━━ Material provided ━━
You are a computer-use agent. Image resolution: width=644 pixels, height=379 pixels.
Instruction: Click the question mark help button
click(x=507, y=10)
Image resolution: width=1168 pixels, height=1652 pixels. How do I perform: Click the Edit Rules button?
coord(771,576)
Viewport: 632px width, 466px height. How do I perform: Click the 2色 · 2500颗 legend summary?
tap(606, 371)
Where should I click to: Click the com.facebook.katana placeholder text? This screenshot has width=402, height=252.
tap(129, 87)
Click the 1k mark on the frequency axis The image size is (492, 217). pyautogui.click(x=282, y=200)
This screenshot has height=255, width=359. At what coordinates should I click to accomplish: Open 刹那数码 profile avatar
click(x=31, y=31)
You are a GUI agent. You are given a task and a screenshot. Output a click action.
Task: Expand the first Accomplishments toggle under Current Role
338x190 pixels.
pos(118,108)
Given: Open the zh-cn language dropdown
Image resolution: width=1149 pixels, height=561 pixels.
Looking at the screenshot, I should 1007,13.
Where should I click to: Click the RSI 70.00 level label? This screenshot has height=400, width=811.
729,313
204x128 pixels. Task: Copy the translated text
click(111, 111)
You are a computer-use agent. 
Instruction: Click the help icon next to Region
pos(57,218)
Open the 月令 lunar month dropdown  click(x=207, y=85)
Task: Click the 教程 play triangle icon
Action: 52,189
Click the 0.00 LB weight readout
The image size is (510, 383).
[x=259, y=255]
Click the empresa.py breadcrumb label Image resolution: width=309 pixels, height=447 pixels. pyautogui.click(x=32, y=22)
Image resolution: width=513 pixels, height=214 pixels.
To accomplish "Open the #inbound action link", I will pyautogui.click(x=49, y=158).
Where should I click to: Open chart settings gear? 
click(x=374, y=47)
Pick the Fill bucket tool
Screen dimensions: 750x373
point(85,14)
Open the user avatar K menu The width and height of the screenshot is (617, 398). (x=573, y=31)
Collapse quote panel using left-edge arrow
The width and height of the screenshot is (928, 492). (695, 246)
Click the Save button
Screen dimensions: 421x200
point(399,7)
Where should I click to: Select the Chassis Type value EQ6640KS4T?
━━━
* Work to complete *
Restate the records above verbatim up to and including the line containing "Open the user".

* Your response *
You are a computer-use agent. Image resolution: width=644 pixels, height=379 pixels.
Instruction: Click the question mark help button
click(x=507, y=10)
Image resolution: width=1168 pixels, height=1652 pixels. How do I perform: Click the Edit Rules button?
coord(771,576)
Viewport: 632px width, 466px height. How do I perform: Click the 2色 · 2500颗 legend summary?
tap(606, 371)
Where should I click to: Click the com.facebook.katana placeholder text? This screenshot has width=402, height=252.
tap(129, 87)
Click the 1k mark on the frequency axis The image size is (492, 217). pyautogui.click(x=282, y=200)
This screenshot has height=255, width=359. At what coordinates should I click to accomplish: Open 刹那数码 profile avatar
click(x=31, y=31)
You are a GUI agent. You are given a task and a screenshot. Output a click action.
Task: Expand the first Accomplishments toggle under Current Role
338x190 pixels.
pos(118,108)
Given: Open the zh-cn language dropdown
Image resolution: width=1149 pixels, height=561 pixels.
Looking at the screenshot, I should 1007,13.
Where should I click to: Click the RSI 70.00 level label? This screenshot has height=400, width=811.
729,313
204x128 pixels. Task: Copy the translated text
click(111, 111)
You are a computer-use agent. 
Instruction: Click the help icon next to Region
pos(57,218)
Open the 月令 lunar month dropdown  click(x=207, y=85)
Task: Click the 教程 play triangle icon
Action: 52,189
Click the 0.00 LB weight readout
The image size is (510, 383).
[x=259, y=255]
Click the empresa.py breadcrumb label Image resolution: width=309 pixels, height=447 pixels. pyautogui.click(x=32, y=22)
Image resolution: width=513 pixels, height=214 pixels.
To accomplish "Open the #inbound action link", I will pyautogui.click(x=49, y=158).
Where should I click to: Open chart settings gear? 
click(x=374, y=47)
Pick the Fill bucket tool
Screen dimensions: 750x373
point(85,14)
Open the user avatar K menu The width and height of the screenshot is (617, 398). (x=573, y=31)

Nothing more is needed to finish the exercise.